RECORDED DATA –
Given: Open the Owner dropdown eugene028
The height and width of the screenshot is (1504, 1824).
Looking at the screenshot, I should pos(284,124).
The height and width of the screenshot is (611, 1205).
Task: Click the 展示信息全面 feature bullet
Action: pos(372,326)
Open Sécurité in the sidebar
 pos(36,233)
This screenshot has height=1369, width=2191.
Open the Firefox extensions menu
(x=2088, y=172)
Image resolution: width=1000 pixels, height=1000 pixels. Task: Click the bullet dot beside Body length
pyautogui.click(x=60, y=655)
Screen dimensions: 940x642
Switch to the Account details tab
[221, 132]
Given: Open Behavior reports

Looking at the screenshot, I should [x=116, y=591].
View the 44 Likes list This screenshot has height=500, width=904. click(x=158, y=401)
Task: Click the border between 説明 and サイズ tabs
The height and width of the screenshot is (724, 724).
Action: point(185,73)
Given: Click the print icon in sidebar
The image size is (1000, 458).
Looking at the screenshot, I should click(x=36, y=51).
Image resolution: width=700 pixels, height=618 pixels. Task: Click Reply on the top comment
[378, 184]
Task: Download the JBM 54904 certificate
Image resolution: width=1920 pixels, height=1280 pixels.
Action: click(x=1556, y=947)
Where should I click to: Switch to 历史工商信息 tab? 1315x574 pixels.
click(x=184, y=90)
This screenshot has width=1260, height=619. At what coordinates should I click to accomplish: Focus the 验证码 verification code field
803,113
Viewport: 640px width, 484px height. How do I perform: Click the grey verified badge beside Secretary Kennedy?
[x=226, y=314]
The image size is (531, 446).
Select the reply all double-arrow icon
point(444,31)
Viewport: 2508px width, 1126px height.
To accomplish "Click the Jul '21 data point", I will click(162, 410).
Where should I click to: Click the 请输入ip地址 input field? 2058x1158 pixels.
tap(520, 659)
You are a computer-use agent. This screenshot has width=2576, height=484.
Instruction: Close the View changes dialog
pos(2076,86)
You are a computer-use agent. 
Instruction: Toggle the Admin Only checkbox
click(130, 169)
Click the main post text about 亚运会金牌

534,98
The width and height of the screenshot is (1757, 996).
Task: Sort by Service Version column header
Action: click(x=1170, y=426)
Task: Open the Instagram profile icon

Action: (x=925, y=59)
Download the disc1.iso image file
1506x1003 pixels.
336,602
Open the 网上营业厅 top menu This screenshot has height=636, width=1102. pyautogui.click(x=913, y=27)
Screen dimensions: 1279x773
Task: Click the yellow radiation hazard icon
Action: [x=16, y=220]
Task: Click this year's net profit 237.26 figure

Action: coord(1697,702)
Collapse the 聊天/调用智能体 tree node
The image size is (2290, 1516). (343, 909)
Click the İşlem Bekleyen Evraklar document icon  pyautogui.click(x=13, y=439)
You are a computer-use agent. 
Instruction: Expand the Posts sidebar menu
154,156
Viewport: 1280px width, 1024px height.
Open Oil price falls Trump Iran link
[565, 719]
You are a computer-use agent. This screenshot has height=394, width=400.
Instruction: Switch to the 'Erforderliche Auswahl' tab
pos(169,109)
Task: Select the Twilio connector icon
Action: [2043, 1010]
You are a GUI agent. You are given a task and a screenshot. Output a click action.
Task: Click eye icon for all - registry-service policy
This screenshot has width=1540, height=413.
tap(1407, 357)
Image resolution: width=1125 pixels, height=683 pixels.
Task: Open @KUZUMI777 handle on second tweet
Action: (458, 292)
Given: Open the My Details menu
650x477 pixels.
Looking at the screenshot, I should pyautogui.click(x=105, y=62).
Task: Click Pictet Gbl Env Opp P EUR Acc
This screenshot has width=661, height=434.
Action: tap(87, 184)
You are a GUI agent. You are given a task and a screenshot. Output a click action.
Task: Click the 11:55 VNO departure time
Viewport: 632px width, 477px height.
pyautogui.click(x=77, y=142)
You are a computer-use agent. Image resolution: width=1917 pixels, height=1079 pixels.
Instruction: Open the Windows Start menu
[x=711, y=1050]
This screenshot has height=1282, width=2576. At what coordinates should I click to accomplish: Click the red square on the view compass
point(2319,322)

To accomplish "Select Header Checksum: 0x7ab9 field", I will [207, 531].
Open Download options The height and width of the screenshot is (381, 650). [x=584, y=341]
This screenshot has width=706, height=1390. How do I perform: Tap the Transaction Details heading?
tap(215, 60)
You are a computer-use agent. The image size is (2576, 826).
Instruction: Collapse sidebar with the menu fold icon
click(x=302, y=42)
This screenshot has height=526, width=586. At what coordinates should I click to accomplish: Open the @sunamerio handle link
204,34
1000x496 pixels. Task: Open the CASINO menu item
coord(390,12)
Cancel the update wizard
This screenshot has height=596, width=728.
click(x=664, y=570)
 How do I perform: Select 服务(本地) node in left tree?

WORK REQUIRED –
Put all of the items above into a numbered list, one line each, with the blank lines left out.

ANSWER TO THIS EXERCISE –
1. Given: Open the Owner dropdown eugene028
2. The height and width of the screenshot is (1504, 1824).
3. Looking at the screenshot, I should pos(284,124).
4. The height and width of the screenshot is (611, 1205).
5. Task: Click the 展示信息全面 feature bullet
6. Action: pos(372,326)
7. Open Sécurité in the sidebar
8.  pos(36,233)
9. This screenshot has height=1369, width=2191.
10. Open the Firefox extensions menu
11. (x=2088, y=172)
12. Image resolution: width=1000 pixels, height=1000 pixels. Task: Click the bullet dot beside Body length
13. pyautogui.click(x=60, y=655)
14. Screen dimensions: 940x642
15. Switch to the Account details tab
16. [221, 132]
17. Given: Open Behavior reports
18. Looking at the screenshot, I should [x=116, y=591].
19. View the 44 Likes list This screenshot has height=500, width=904. click(x=158, y=401)
20. Task: Click the border between 説明 and サイズ tabs
21. The height and width of the screenshot is (724, 724).
22. Action: point(185,73)
23. Given: Click the print icon in sidebar
24. The image size is (1000, 458).
25. Looking at the screenshot, I should click(x=36, y=51).
26. Image resolution: width=700 pixels, height=618 pixels. Task: Click Reply on the top comment
27. [378, 184]
28. Task: Download the JBM 54904 certificate
29. Image resolution: width=1920 pixels, height=1280 pixels.
30. Action: click(x=1556, y=947)
31. Where should I click to: Switch to 历史工商信息 tab? 1315x574 pixels.
32. click(x=184, y=90)
33. This screenshot has width=1260, height=619. At what coordinates should I click to accomplish: Focus the 验证码 verification code field
34. 803,113
35. Viewport: 640px width, 484px height. How do I perform: Click the grey verified badge beside Secretary Kennedy?
36. [x=226, y=314]
37. The image size is (531, 446).
38. Select the reply all double-arrow icon
39. point(444,31)
40. Viewport: 2508px width, 1126px height.
41. To accomplish "Click the Jul '21 data point", I will click(162, 410).
42. Where should I click to: Click the 请输入ip地址 input field? 2058x1158 pixels.
43. tap(520, 659)
44. You are a computer-use agent. This screenshot has width=2576, height=484.
45. Instruction: Close the View changes dialog
46. pos(2076,86)
47. You are a computer-use agent. 
48. Instruction: Toggle the Admin Only checkbox
49. click(130, 169)
50. Click the main post text about 亚运会金牌
51. 534,98
52. The width and height of the screenshot is (1757, 996).
53. Task: Sort by Service Version column header
54. Action: click(x=1170, y=426)
55. Task: Open the Instagram profile icon
56. Action: (x=925, y=59)
57. Download the disc1.iso image file
58. 1506x1003 pixels.
59. 336,602
60. Open the 网上营业厅 top menu This screenshot has height=636, width=1102. pyautogui.click(x=913, y=27)
61. Screen dimensions: 1279x773
62. Task: Click the yellow radiation hazard icon
63. Action: [x=16, y=220]
64. Task: Click this year's net profit 237.26 figure
65. Action: coord(1697,702)
66. Collapse the 聊天/调用智能体 tree node
67. The image size is (2290, 1516). (343, 909)
68. Click the İşlem Bekleyen Evraklar document icon  pyautogui.click(x=13, y=439)
69. You are a computer-use agent. 
70. Instruction: Expand the Posts sidebar menu
71. 154,156
72. Viewport: 1280px width, 1024px height.
73. Open Oil price falls Trump Iran link
74. [565, 719]
75. You are a computer-use agent. This screenshot has height=394, width=400.
76. Instruction: Switch to the 'Erforderliche Auswahl' tab
77. pos(169,109)
78. Task: Select the Twilio connector icon
79. Action: [2043, 1010]
80. You are a GUI agent. You are given a task and a screenshot. Output a click action.
81. Task: Click eye icon for all - registry-service policy
82. This screenshot has width=1540, height=413.
83. tap(1407, 357)
84. Image resolution: width=1125 pixels, height=683 pixels.
85. Task: Open @KUZUMI777 handle on second tweet
86. Action: (458, 292)
87. Given: Open the My Details menu
88. 650x477 pixels.
89. Looking at the screenshot, I should pyautogui.click(x=105, y=62).
90. Task: Click Pictet Gbl Env Opp P EUR Acc
91. This screenshot has width=661, height=434.
92. Action: tap(87, 184)
93. You are a GUI agent. You are given a task and a screenshot. Output a click action.
94. Task: Click the 11:55 VNO departure time
95. Viewport: 632px width, 477px height.
96. pyautogui.click(x=77, y=142)
97. You are a computer-use agent. Image resolution: width=1917 pixels, height=1079 pixels.
98. Instruction: Open the Windows Start menu
99. [x=711, y=1050]
100. This screenshot has height=1282, width=2576. At what coordinates should I click to accomplish: Click the red square on the view compass
101. point(2319,322)
102. To accomplish "Select Header Checksum: 0x7ab9 field", I will [207, 531].
103. Open Download options The height and width of the screenshot is (381, 650). [x=584, y=341]
104. This screenshot has width=706, height=1390. How do I perform: Tap the Transaction Details heading?
105. tap(215, 60)
106. You are a computer-use agent. The image size is (2576, 826).
107. Instruction: Collapse sidebar with the menu fold icon
108. click(x=302, y=42)
109. This screenshot has height=526, width=586. At what coordinates should I click to accomplish: Open the @sunamerio handle link
110. 204,34
111. 1000x496 pixels. Task: Open the CASINO menu item
112. coord(390,12)
113. Cancel the update wizard
114. This screenshot has height=596, width=728.
115. click(x=664, y=570)
116.  How do I perform: Select 服务(本地) node in left tree?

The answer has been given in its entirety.